Он ждал вспышки, но артиллерист только бледно улыбнулся.
- Нет, я уже совершенно спокоен и сам ненавижу себя за свою выходку за завтраком. Это отрыжка моих прежних розовых мечтаний о великой России, о настоящем флоте, который эту Россию должен защищать, о настоящих офицерах, которые будут командовать этим флотом. Бойтесь этих мечтаний, гоните их в шею. Этого флота нет и не будет, этих офицеров тоже нет, и, кажется, самой России тоже нет. Той России, которую мы узнали с пеленок и которая выдумана кем-то для сладкой отравы наших неустойчивых душ. Ее нет, мичман Алябьев. Есть какая-то другая Россия, которая для нас закрытая книга, в которую нас не пускают и не пустят. А от нашей России остались только погремушки, объедки, жалкий островок, на котором сосредоточена вся российская мерзость - взяточничество, нравственное растление, гнусь, гниль, помойка, прикрытая сверху позументами, галунами, побрякушками.
"У него заскок на этом пункте", - подумал Глеб, вспомнив, что почти то же Калинин говорил ему в вечер их встречи на бульваре.
- Да, - продолжал лейтенант, - мне иногда становится не по себе. Я чувствую, как под ногами качается ненадежная и дрянная почвишка этого островка. Вот-вот он скувырнется - и я слечу в какое-то неизвестное море. Оно чужое - я не понимаю его, и оно не захочет меня. К берегу я доплыть не смогу, и большинство из нас не доплывет, мы пойдем на дно этого моря и будем плавать там вонючими безглазыми трупами в неподвижной, воняющей сероводородом и клозетом жиже.
- Борис Павлович, не нужно, - сказал Глеб, передернув плечами. - К чему такие черные думы?
- Милый мой, привыкайте. После нашего черного прошлого у нас еще более черное будущее. В нем темно, как у негра… На что мы можем надеяться, когда нас ничто и ничему не может научить… Черт возьми! - Калинин нервно топнул ногой в линолеум каютного пола. - Черт возьми, разве это не позорнейшее из зрелищ: через десять лет после страшного военного разгрома влезть в новую войну, ничего не вынеся из опыта старой.
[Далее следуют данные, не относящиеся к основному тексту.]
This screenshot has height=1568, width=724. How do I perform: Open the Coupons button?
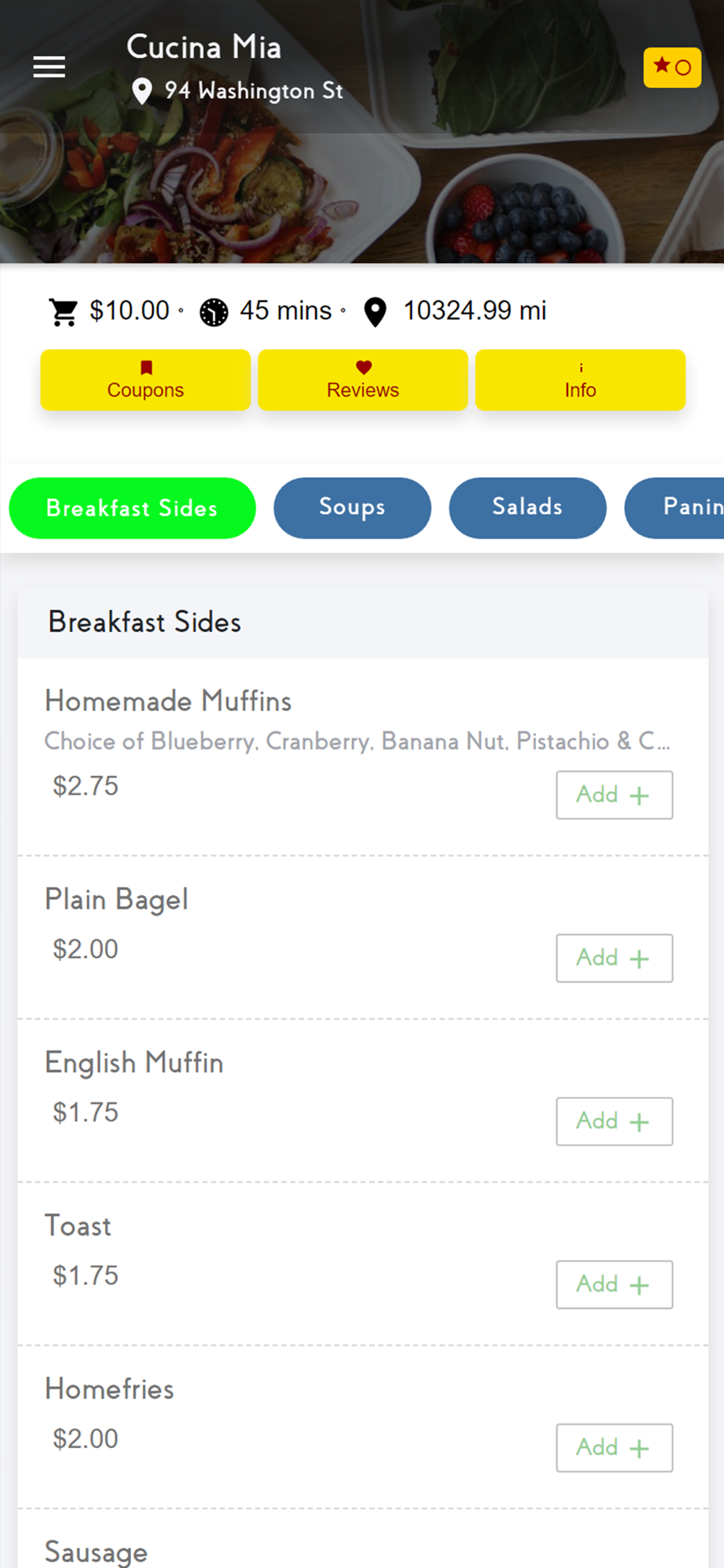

Какая гадость!.. Какое омерзение!.. Ввиду небывалого успеха у почтеннейшей публики, антреприза морской труппы Российской империи по случаю десятилетнего юбилея восстанавливает полностью феерию "Ночь в Порт-Артуре"… Декорации обновлены… - Голос лейтенанта пошел кверху, на высокий визг и стал рваться. - Приглашены новые исполнители, но для сохранения преемственности постановкой руководит почтенный артист морского штаба господин Эбергард, с успехом исполнявший роль флаг-капитана в порт-артурской постановке. По ходу действия внезапные налеты неприятельских судов, потопление русских кораблей со световыми и звуковыми эффектами… Начало в полночь… Цены обыкновенные. Участники наполовину идиоты, наполовину мерзавцы…
- Но ведь мы тоже участники, Борис Павлович, - сказал Глеб, надеясь шуткой успокоить лейтенанта.
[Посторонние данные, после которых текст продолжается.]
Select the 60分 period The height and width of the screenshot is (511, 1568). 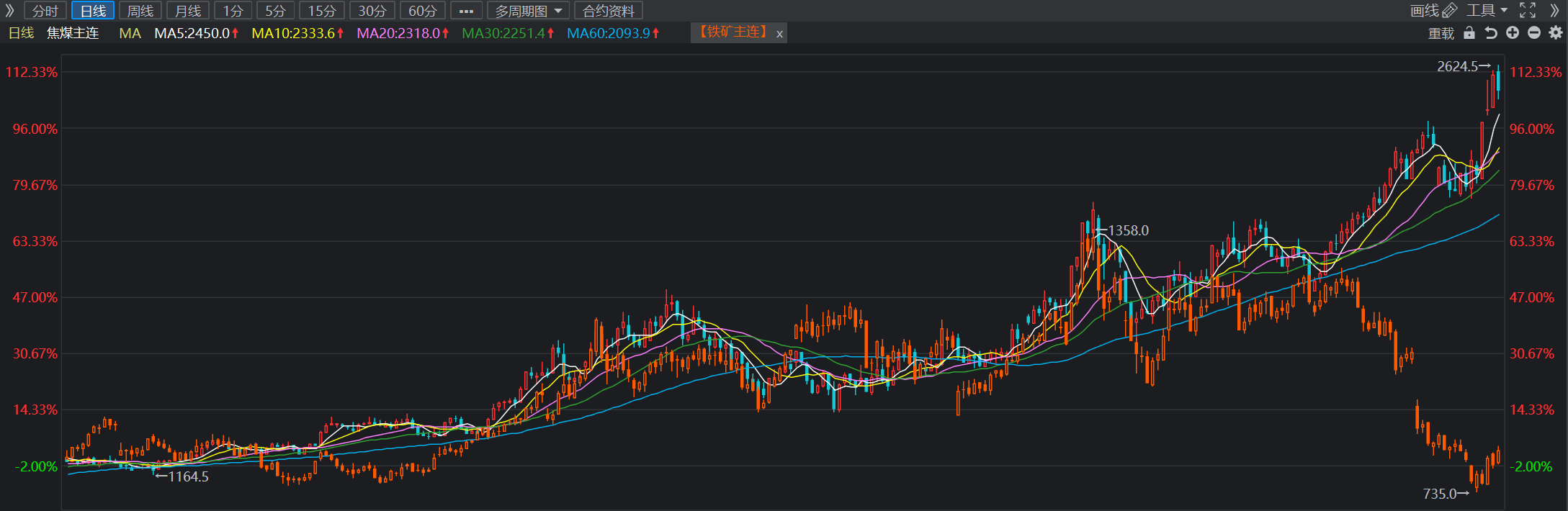423,11
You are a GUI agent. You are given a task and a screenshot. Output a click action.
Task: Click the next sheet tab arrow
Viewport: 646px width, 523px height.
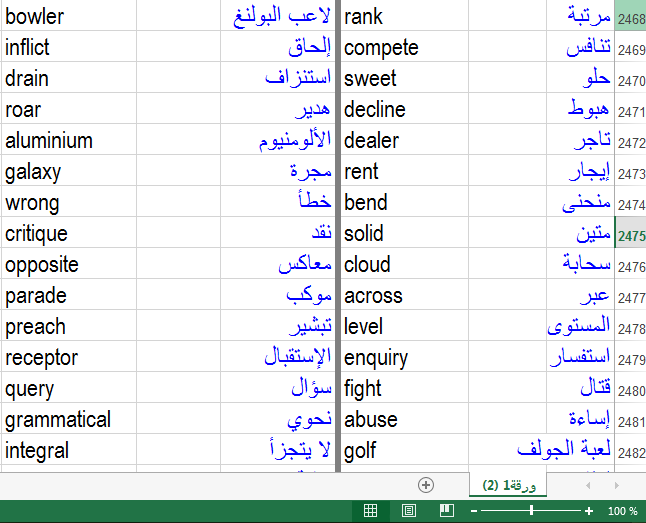pos(617,485)
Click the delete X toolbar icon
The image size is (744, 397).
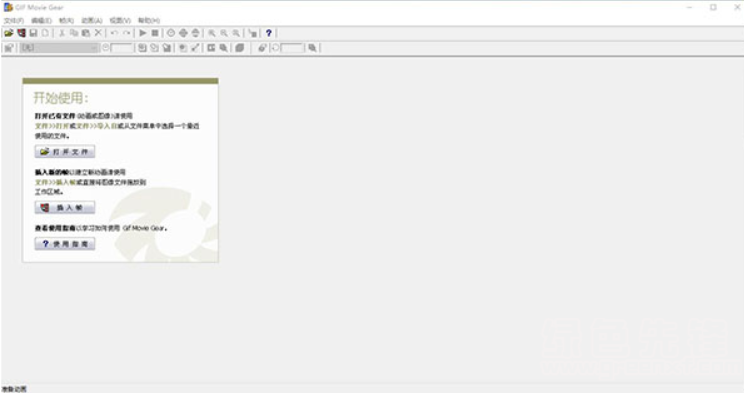[x=98, y=33]
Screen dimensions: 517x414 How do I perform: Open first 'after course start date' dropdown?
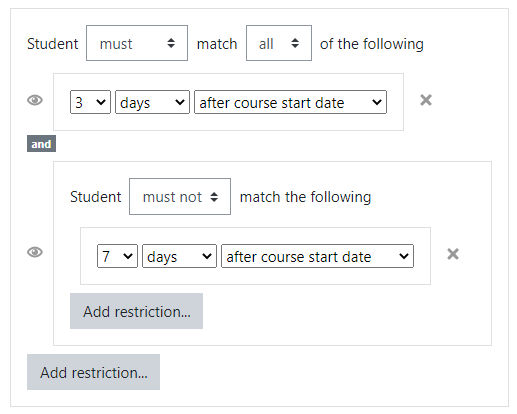[290, 102]
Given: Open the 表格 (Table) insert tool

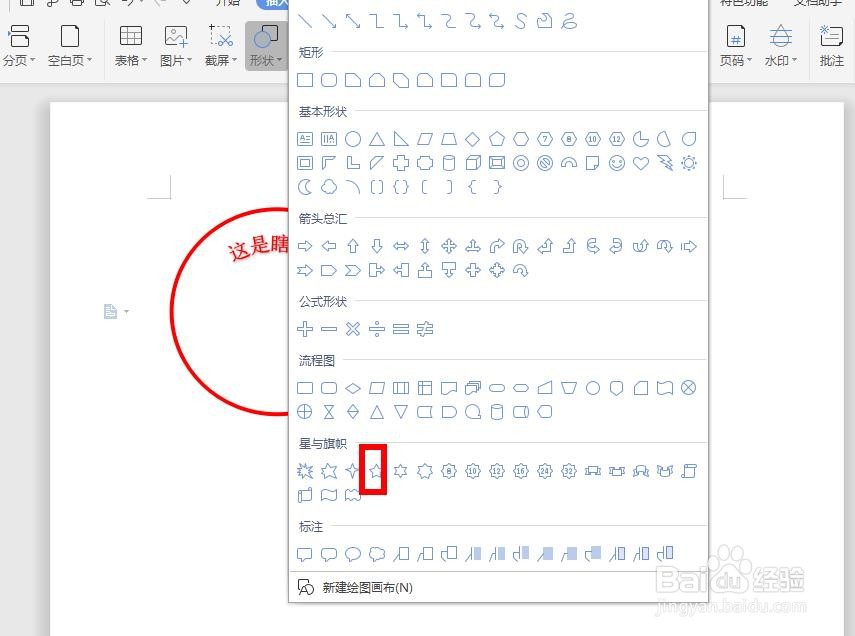Looking at the screenshot, I should (x=129, y=43).
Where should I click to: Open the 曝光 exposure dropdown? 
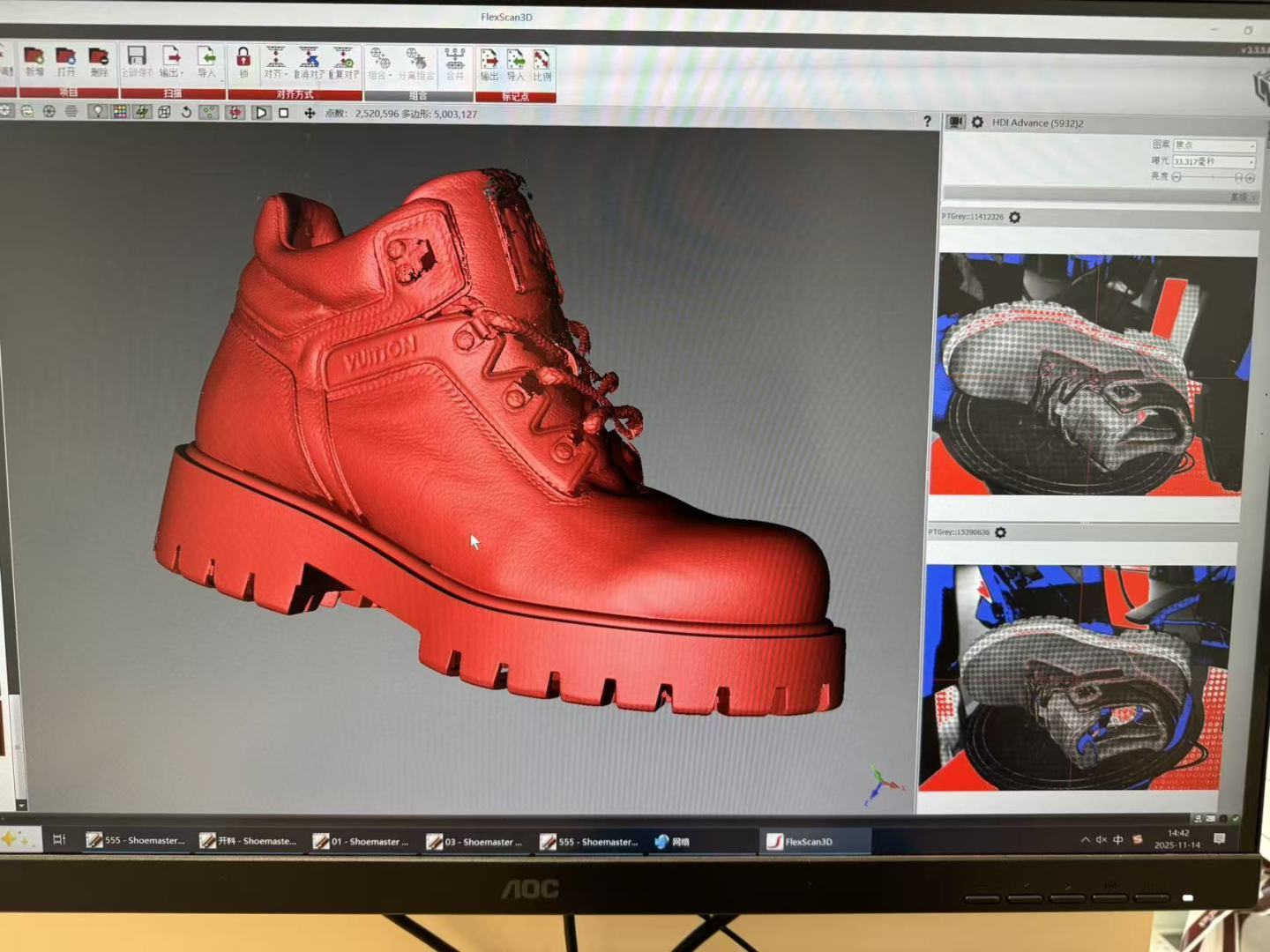pos(1214,161)
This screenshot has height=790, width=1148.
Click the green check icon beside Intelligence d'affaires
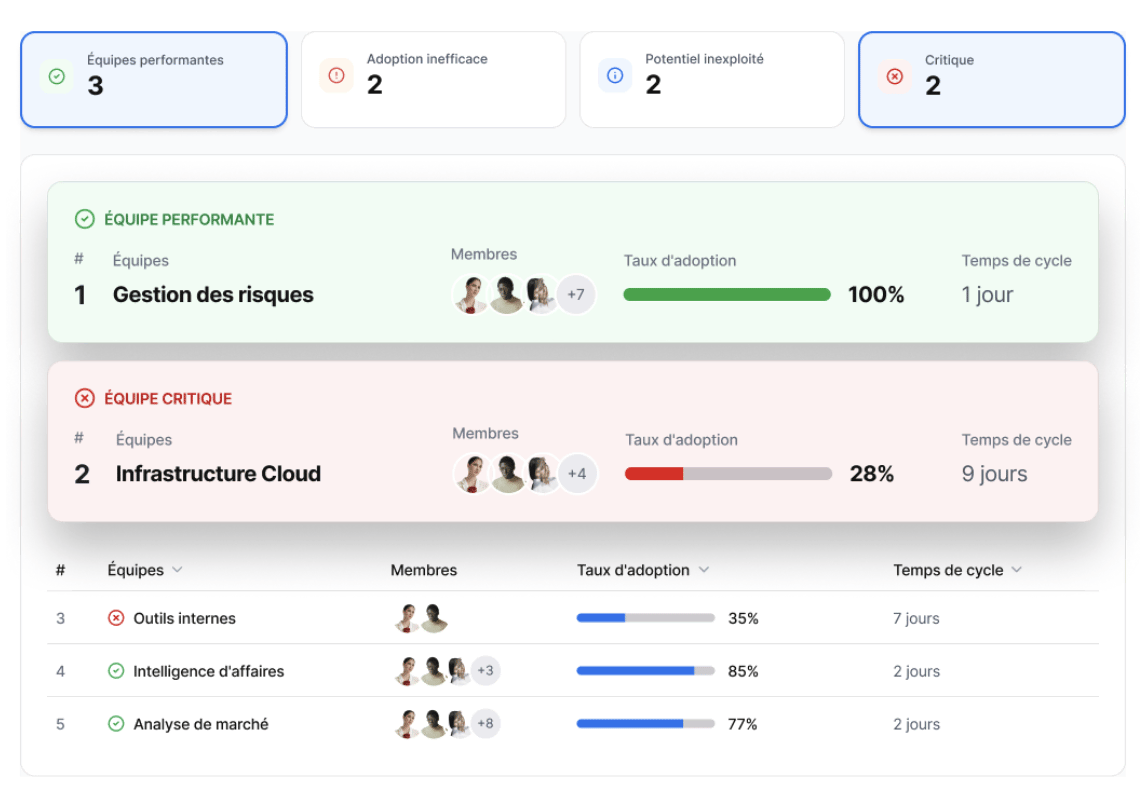pyautogui.click(x=116, y=671)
- Вы - идиот, - с грубой прямотой резнул Калинин. - Что же касается меня, я не совсем уясняю свою принадлежность. Я не идиот потому, что понимаю омерзительность всего, но, пожалуй, и не мерзавец, потому что болею, смотря на этот кабак. Я, очевидно, та размягченная субстанция, которая плавает в проруби от края к краю и никуда не может пристать. Печально, но факт. А кроме того, что я могу сделать? Я не знаю, как бороться. Я не знаю, как можно отстоять наш островок… Да нет, его и отстаивать не стоит. Я хочу жизнь отдать за Россию Карамзина и Ключевского. За Россию, которая сто лет назад принесла миру освобождение от генеральского сапога Бонапарта, за Россию декабристов.
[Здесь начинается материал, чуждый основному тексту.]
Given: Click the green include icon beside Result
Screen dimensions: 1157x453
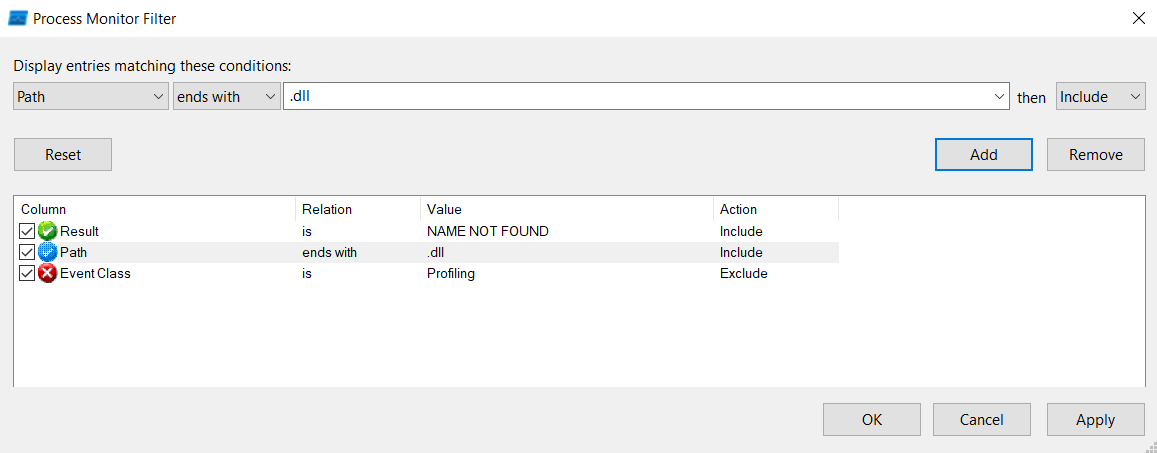Looking at the screenshot, I should click(47, 231).
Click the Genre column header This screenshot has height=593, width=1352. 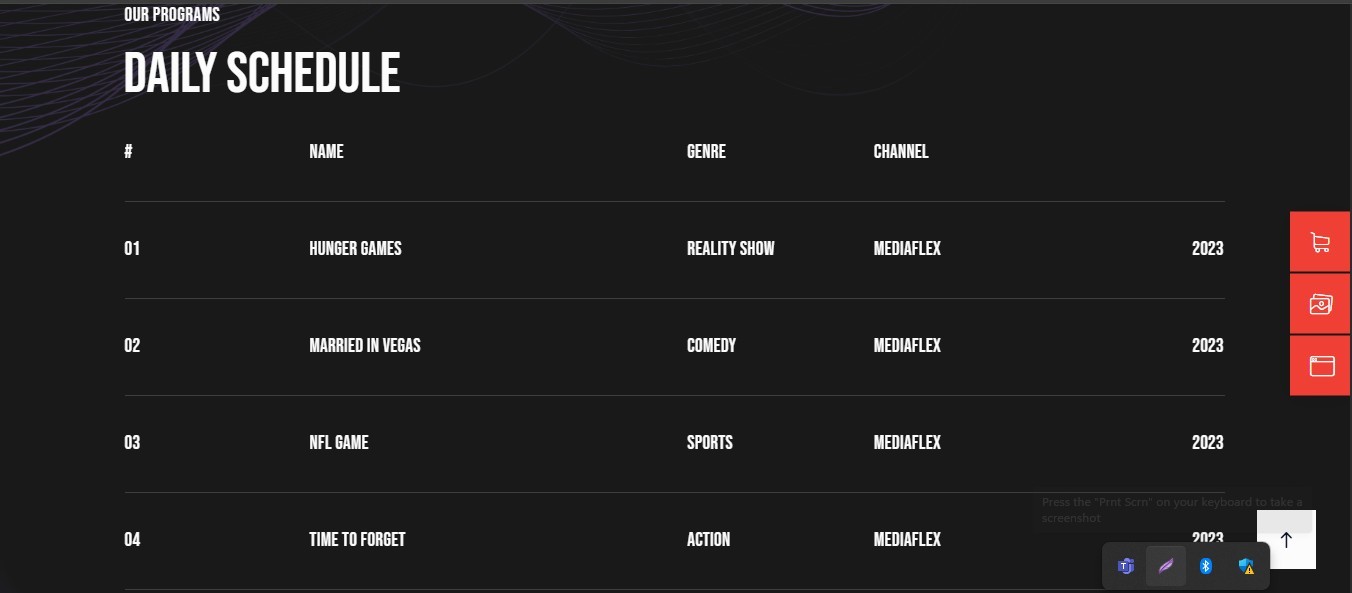pyautogui.click(x=706, y=151)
Глеб осторожно взглянул на дверь каюты, но она была плотно прикрыта и заперта, а пробковая изоляция между стенками надежна.
- Но, понимаете, мичман? Эту Россию украл черт, как у Гоголя черт крадет месяц в рождественскую ночь. И наша с вами Россия болтается в мешке, где-то у черта под хвостом. А вместо нее нам подсунули оборотня.
- Ну, хорошо, Борис Павлович. Где же тогда выход?